Work to be completed — As you reproduce every line below, keep it exactly as written and leave out the images.

Material for the task —
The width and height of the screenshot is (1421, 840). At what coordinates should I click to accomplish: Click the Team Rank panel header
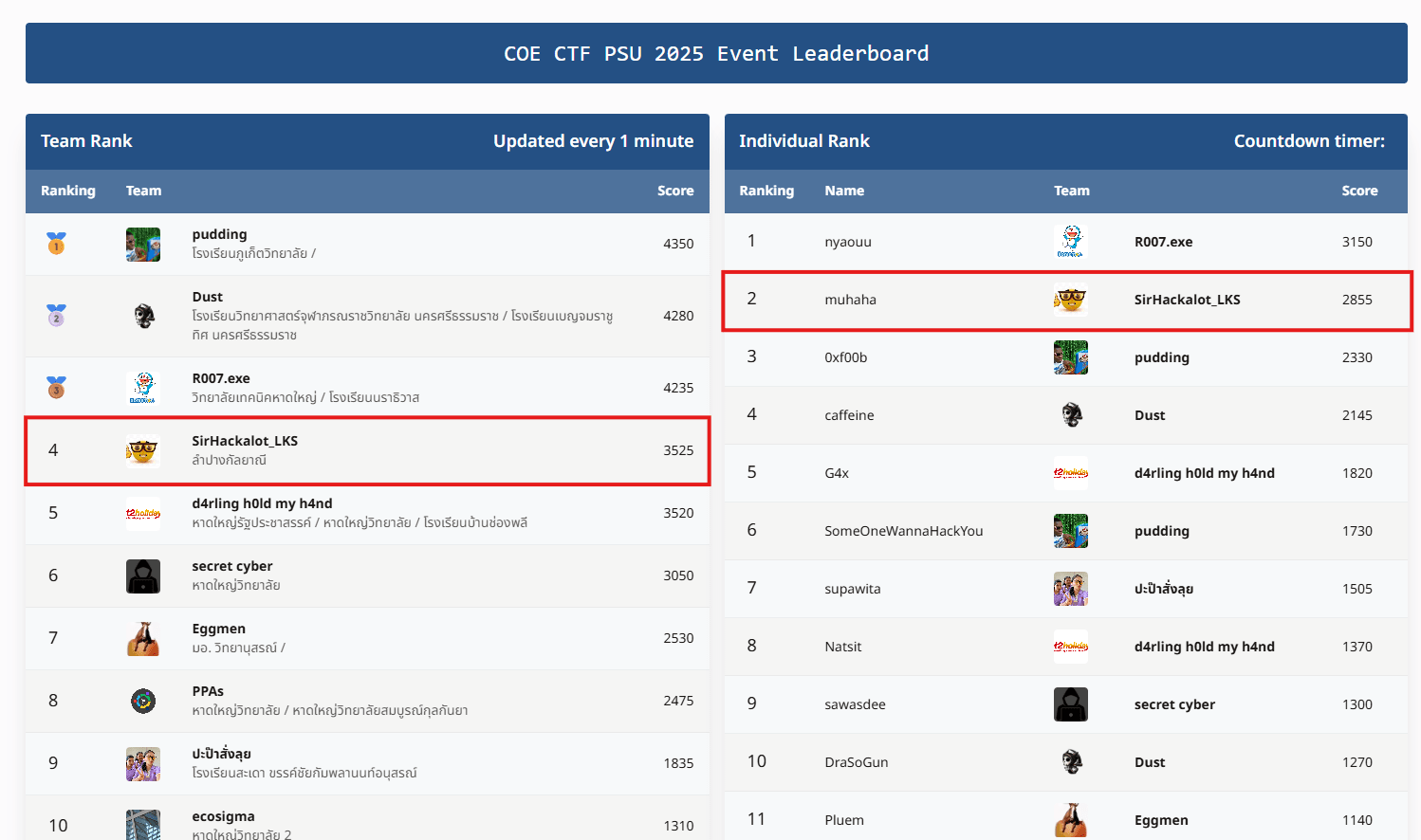pos(86,140)
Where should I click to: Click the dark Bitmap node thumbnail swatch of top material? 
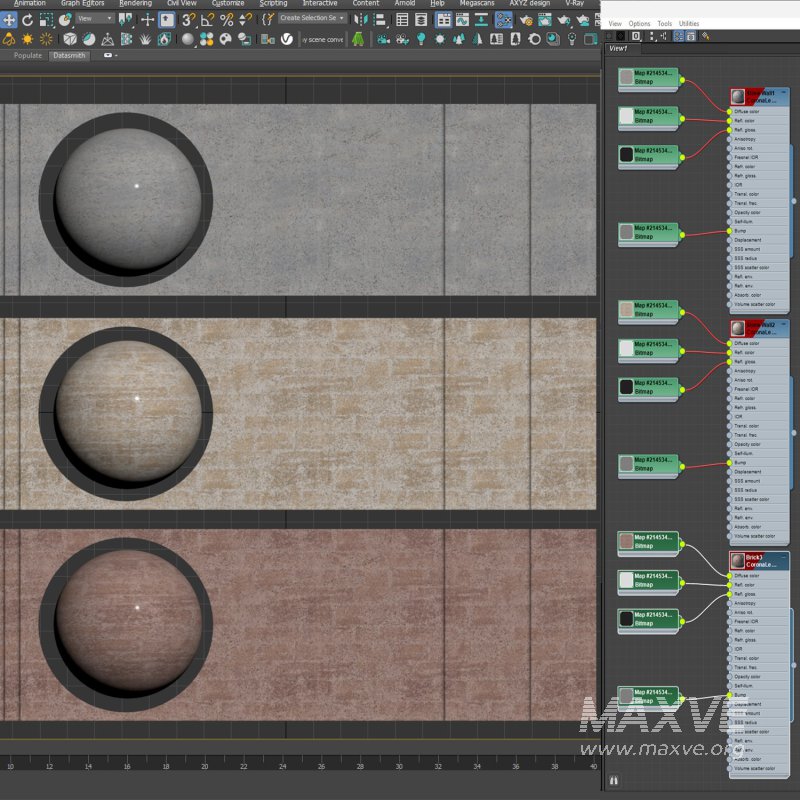point(626,154)
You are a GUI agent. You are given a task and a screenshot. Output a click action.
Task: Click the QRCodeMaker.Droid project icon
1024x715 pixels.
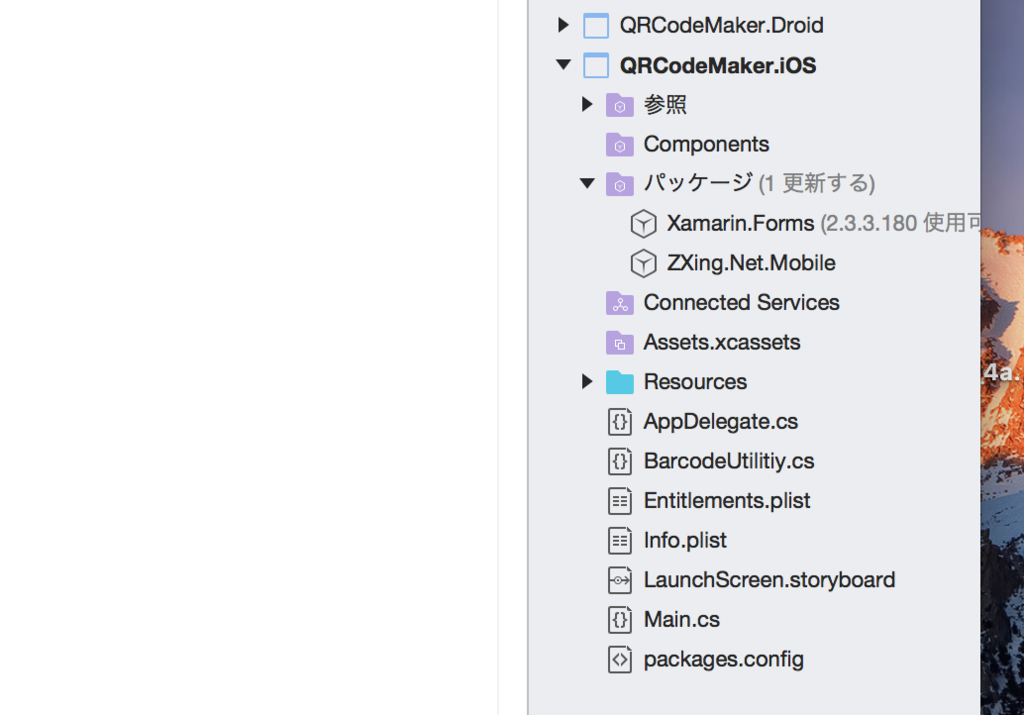point(596,26)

Output below —
The width and height of the screenshot is (1421, 840). At what coordinates should I click to accomplish: Click the Team Rank panel header
pos(86,140)
Where should I click to: Click the dark Bitmap node thumbnail swatch of top material? 
point(626,154)
You are a GUI agent. You are given a task and a screenshot. Output a click action.
Task: Click the QRCodeMaker.Droid project icon
1024x715 pixels.
point(596,26)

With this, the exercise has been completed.